I’m not here to apologize and tell you all how wrong I am. I like being a ‘Helicopter Parent’. I had kids for a reason, to spend time with them, to watch them grow, to help them grow, to show them right from wrong.
Let’s face it, I was raised in an age where being a helicopter parent wasn’t a ‘thing’. My parents loved me, but having kids in their time was different. It was almost like it was part of a job description for marriage. Get married. Buy House. Have kids. Start your addictions. Die with more money than everyone else. Hello, Baby Boomers!
I didn’t want to be the same parent that my parents were to me. Not that I disliked my upbringing. I had great freedoms. It taught me to be very independent. I don’t fault my parents at all, I turned out just fine. They parented like most parents parented during that time. Kids were meant to be seen, not heard. The parents were the priority, not the kids. Different time, I survived. I’m a happy and productive citizen to the world.
But that’s not me. I wanted to go to my kids first preschool holiday party and watch him try to figure out Christmas, even though you couldn’t use that word at the party and he was Jewish. I wanted to coach his little kickers soccer team, where we didn’t keep score and everyone got a medal and a snack. I wanted to spend my free time, with my kids. Unapologetically so! If my kids were outside playing, I didn’t want to miss their joys and falls. I also didn’t want the pedophile on the next block running off with them. Since I know there is a pedophile one block over from the pedophile site online. My parents didn’t know this, ignorance was bliss.
I’m proud to be a Helicopter Parent. I’ve seen most of the great moments in my kids life. I won’t regret this when I’m lying on my death bed. I don’t think my kids will like me any more than I liked my parents at their age, that’s just life. They’ll hate me as a teen, they’ll love me again once they find out it sucks to be an adult. I’m sure they’ll respect me more as they get older, the way I respect my parents the older I get. I’m doing it differently than my parents, not better.
Okay, gotta go, I need to ‘help’ put some details into my kids science project.
Timmy, you don’t seem to know what a helicopter parent is. It’s a bit like a stage mom or agent. It means you look for a job for your kid and then go to the interview and arguing his case for him. Not sometimes either but all the time and aggressively.
Also, I think you are over-generalizing about the generations as most people do. I don’t remember anyone whose home was run by the rule that children are to be seen and not heard. And I certainly don’t remember any home in which the parents rather than the kids were the priority.
I’ve heard of these things but you think it was common and maybe it was where you grew up but not to everyone in the same generation.

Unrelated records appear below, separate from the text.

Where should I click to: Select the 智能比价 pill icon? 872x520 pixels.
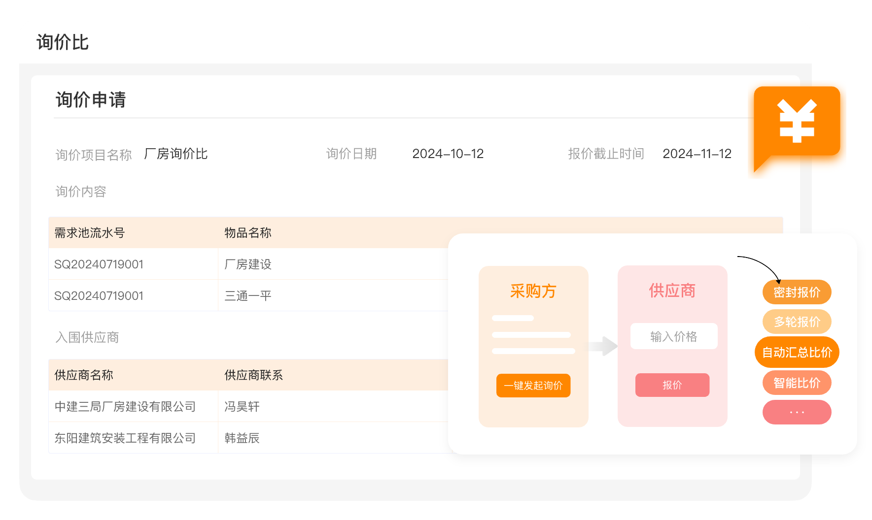pyautogui.click(x=796, y=383)
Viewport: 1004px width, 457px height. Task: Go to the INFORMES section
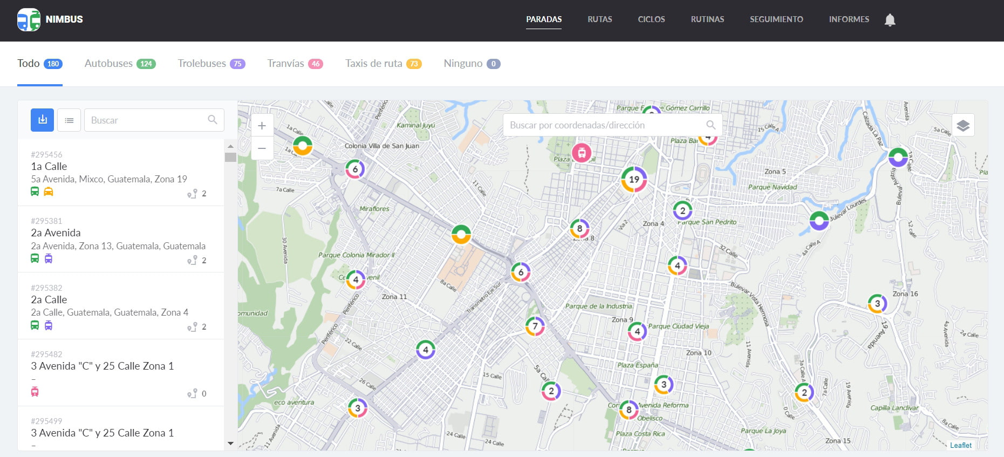point(849,19)
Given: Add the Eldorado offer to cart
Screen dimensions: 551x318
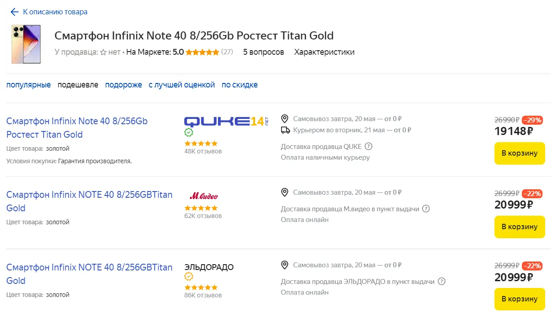Looking at the screenshot, I should click(519, 299).
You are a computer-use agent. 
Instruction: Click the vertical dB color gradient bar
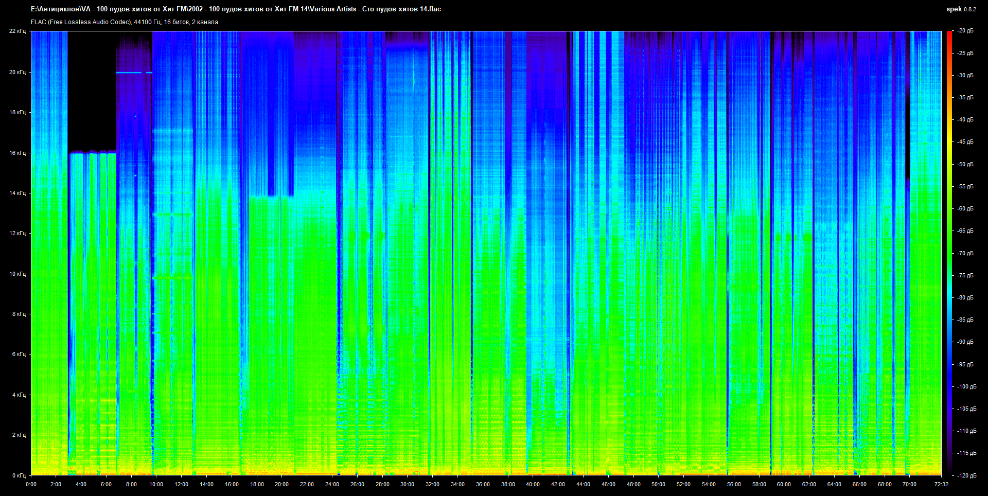[949, 252]
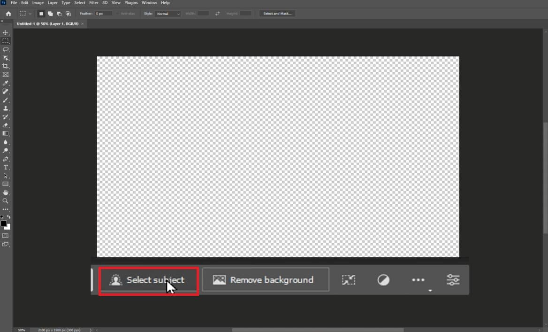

I don’t know Tim since I’m just your Mom, but I did good with you. You thanked me the other day and told me I gave you independence. You are a great Dad. Even if only one out of three still likes you! 😉
You did Mom! 🙂
Tim, none of that makes you a helicopter parent, it just makes you a good Dad! Now, if you show up to your kid’s first job interview, you may have a problem 🙂
No, showing up at his first job interview would be fine. Crossing the line is when I won’t let him answer any questions!